◆ YOUR OBJECTIVE:
Copy the lines below exactly as they stand, from the first line through the line that contains "coord(60,826)", with both ends included.

----- DATA LISTING

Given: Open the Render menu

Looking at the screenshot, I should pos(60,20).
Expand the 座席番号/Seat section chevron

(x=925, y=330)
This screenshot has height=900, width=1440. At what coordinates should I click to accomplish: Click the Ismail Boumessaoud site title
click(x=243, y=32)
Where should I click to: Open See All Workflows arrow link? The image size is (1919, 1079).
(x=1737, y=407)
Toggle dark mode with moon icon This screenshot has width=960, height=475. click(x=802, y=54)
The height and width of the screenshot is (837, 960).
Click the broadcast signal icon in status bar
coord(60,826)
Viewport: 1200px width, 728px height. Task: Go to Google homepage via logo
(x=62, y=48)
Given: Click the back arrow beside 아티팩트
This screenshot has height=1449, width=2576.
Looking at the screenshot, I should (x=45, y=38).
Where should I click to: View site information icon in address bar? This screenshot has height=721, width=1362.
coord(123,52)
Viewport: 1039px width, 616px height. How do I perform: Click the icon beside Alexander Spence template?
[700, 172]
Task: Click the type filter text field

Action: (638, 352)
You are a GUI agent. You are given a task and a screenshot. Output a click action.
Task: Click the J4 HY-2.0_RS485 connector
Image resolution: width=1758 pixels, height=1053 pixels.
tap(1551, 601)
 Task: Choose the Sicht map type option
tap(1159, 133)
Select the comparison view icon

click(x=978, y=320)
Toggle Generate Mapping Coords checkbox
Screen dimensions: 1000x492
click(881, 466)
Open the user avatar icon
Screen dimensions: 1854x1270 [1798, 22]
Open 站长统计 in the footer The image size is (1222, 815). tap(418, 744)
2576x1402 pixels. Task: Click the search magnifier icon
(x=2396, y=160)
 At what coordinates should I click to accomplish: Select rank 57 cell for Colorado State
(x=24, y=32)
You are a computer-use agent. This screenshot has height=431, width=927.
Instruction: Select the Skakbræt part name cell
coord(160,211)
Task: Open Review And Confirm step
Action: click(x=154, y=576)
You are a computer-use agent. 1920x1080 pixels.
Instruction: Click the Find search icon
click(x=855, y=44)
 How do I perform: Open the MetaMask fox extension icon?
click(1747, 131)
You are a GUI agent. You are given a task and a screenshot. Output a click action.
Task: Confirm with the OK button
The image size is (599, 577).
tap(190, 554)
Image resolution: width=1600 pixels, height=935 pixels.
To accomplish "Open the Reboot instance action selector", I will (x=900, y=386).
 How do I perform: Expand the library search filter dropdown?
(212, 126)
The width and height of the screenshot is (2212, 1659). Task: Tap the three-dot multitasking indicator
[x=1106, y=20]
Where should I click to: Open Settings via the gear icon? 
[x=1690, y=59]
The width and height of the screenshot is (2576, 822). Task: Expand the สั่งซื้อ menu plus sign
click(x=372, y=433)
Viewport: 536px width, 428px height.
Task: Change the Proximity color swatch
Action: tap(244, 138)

----------

◆ ANSWER TO THIS PROBLEM:
Given: Open the Render menu

Looking at the screenshot, I should pos(60,20).
Expand the 座席番号/Seat section chevron

(x=925, y=330)
This screenshot has height=900, width=1440. At what coordinates should I click to accomplish: Click the Ismail Boumessaoud site title
click(x=243, y=32)
Where should I click to: Open See All Workflows arrow link? The image size is (1919, 1079).
(x=1737, y=407)
Toggle dark mode with moon icon This screenshot has width=960, height=475. click(x=802, y=54)
The height and width of the screenshot is (837, 960).
Click the broadcast signal icon in status bar
coord(60,826)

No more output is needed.